Robert Jeffery

Personal information
- Full name: Robert Frederick Jeffery
- Born: 19 September 1953 (age 72) Goulburn, New South Wales, Australia
- Batting: Left-handed
- Bowling: Left-arm medium

Domestic team information
- 1979/80–1981/82: Tasmania
- 1978/79: New South Wales

Career statistics
| Competition | FC | LA |
| Matches | 21 | 9 |
| Runs scored | 1,159 | 280 |
| Batting average | 32.19 | 31.11 |
| 100s/50s | 2/3 | 0/2 |
| Top score | 198 | 61 |
| Balls bowled | 1,286 | 294 |
| Wickets | 16 | 8 |
| Bowling average | 46.43 | 32.62 |
| 5 wickets in innings | 0 | 0 |
| 10 wickets in match | 0 | – |
| Best bowling | 4/37 | 3/35 |
| Catches/stumpings | 7/– | 3/– |
- Source: Cricinfo, 4 January 2011

= Robert Jeffery (cricketer) =

Australian cricketer (born 1953)

Robert Frederick Jeffery (born 19 September 1953) is a former Australian cricketer. An all-rounder who batted left-handed and bowled left-arm medium pace, he played first-class cricket for New South Wales and Tasmania from 1978 until 1982.
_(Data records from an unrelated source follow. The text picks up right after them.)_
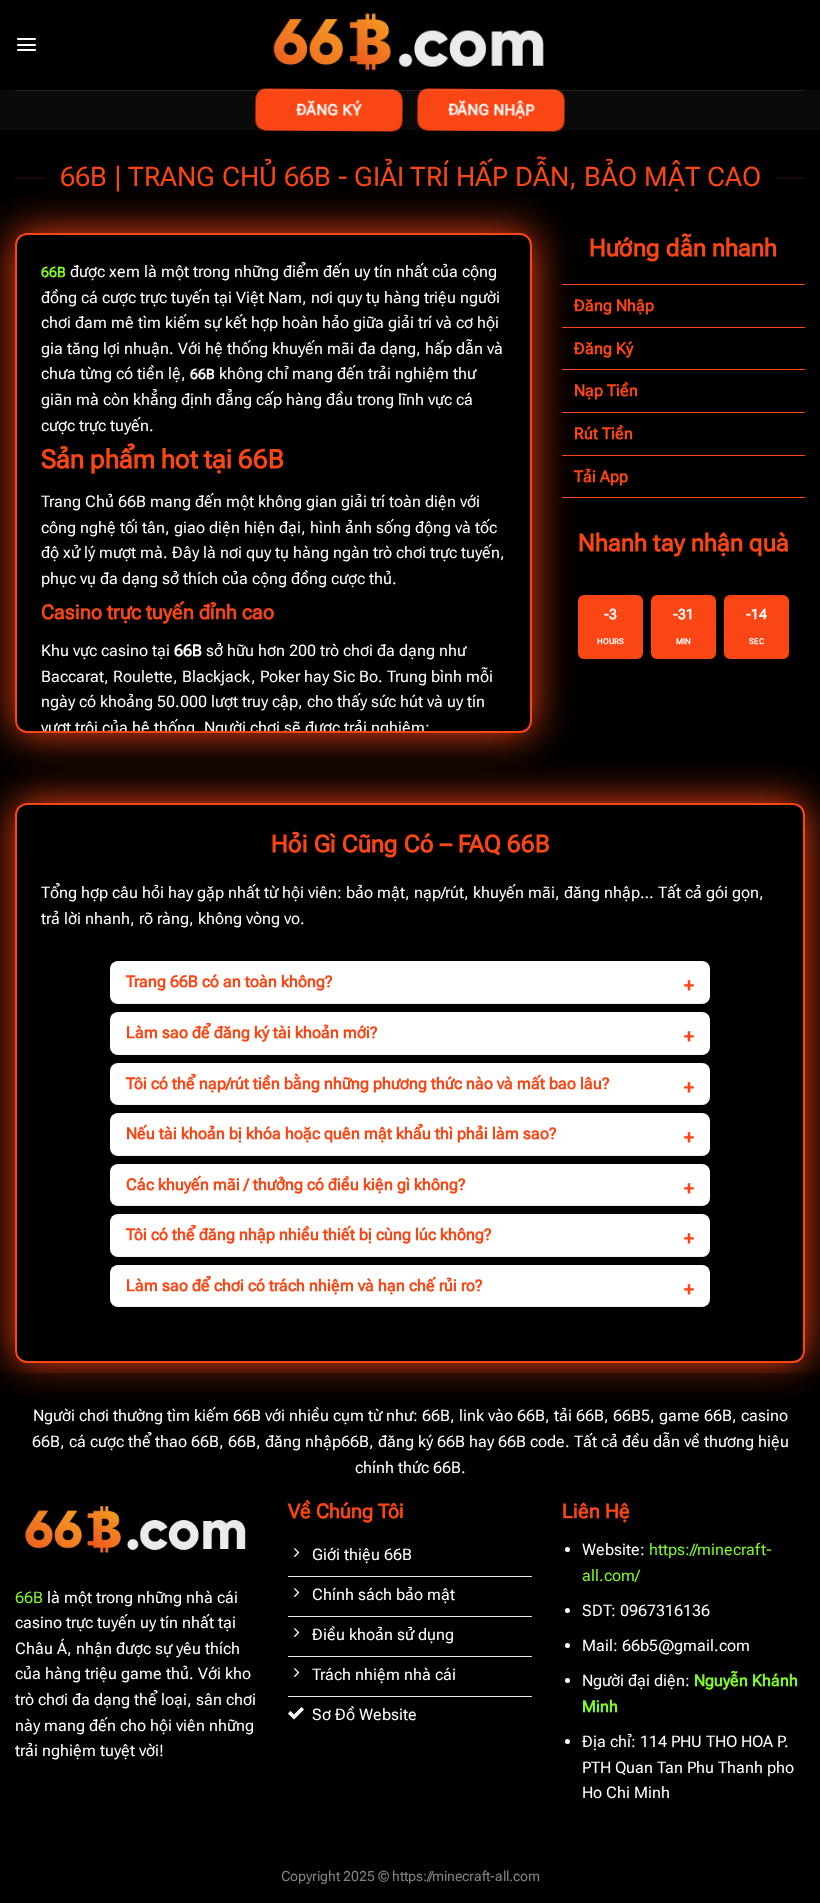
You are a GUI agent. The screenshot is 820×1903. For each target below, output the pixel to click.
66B (29, 1597)
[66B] (410, 45)
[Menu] (26, 44)
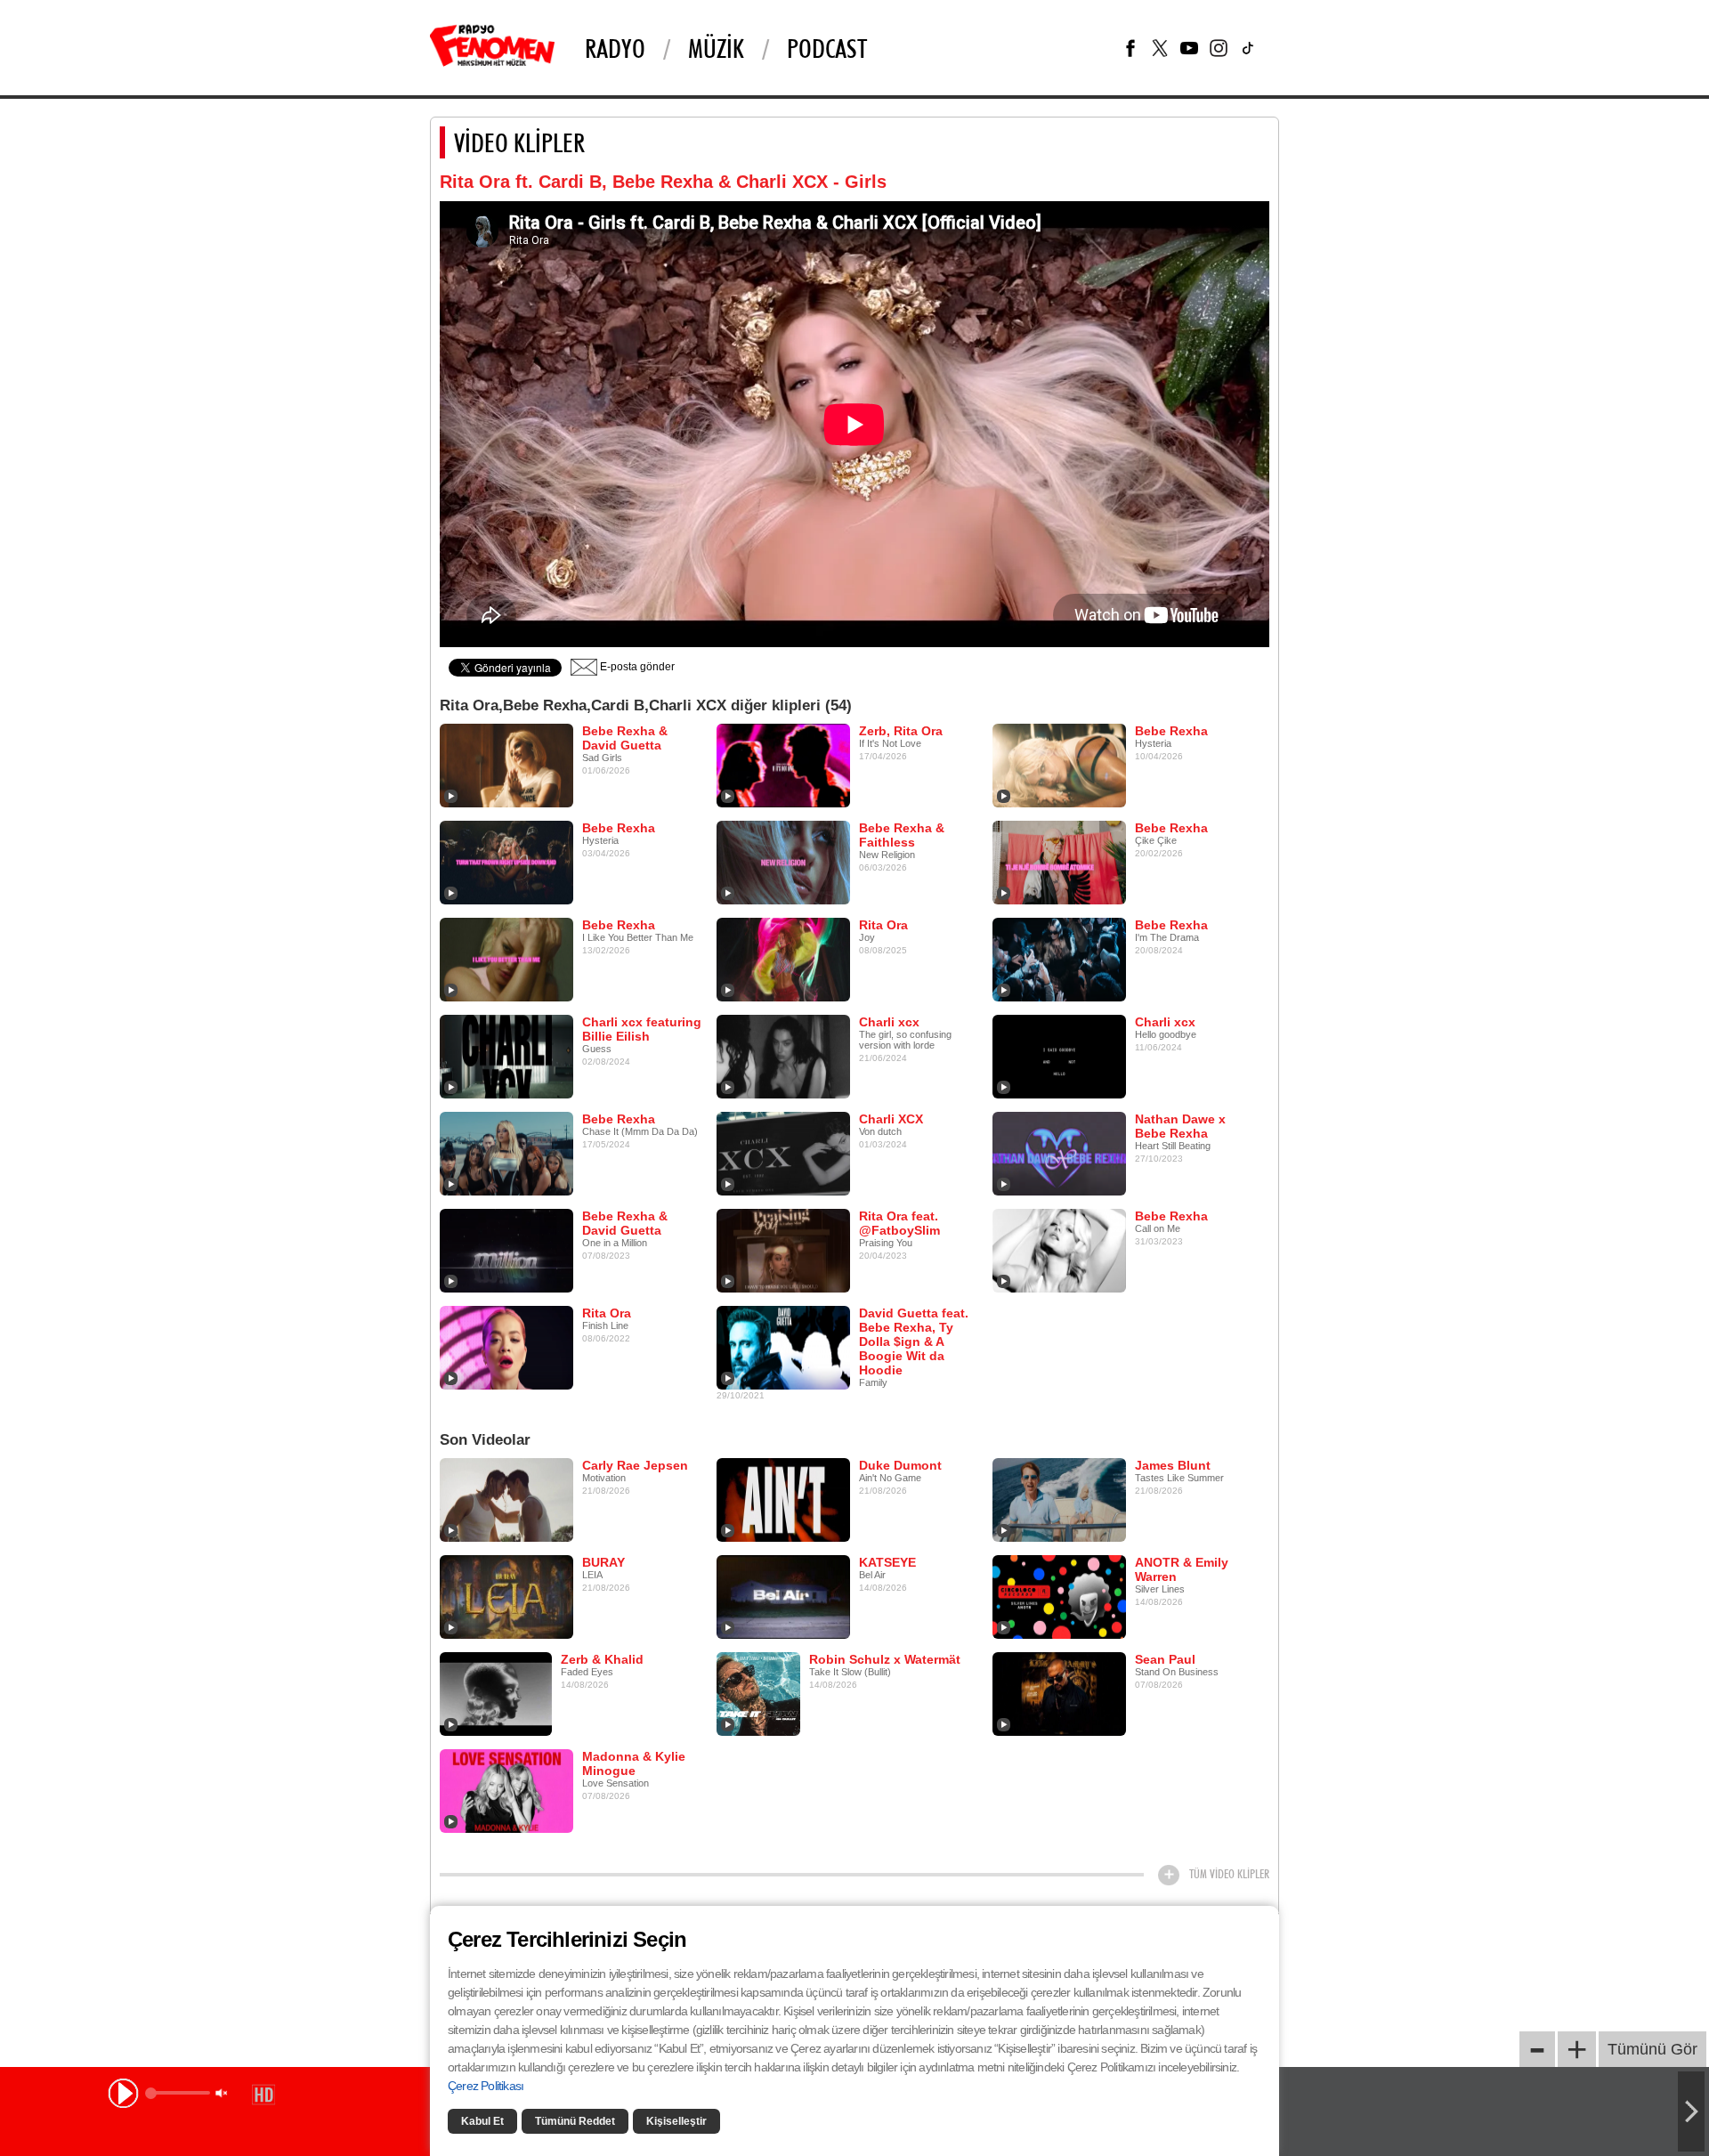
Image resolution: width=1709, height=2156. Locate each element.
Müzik (716, 48)
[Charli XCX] (783, 1153)
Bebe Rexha (1171, 731)
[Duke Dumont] (783, 1499)
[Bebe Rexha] (1059, 764)
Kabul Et (482, 2121)
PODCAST (827, 48)
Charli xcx (889, 1022)
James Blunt (1173, 1465)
Jeffery's highest first-class score was 198 for Tasmania against Queensland in 1979–80, when he put on 182 for the opening stand with Gary Goodman, and 142 for the third wicket with Brian Davison. His best first-class bowling figures were 4 for 37 against Western Australia a few weeks later.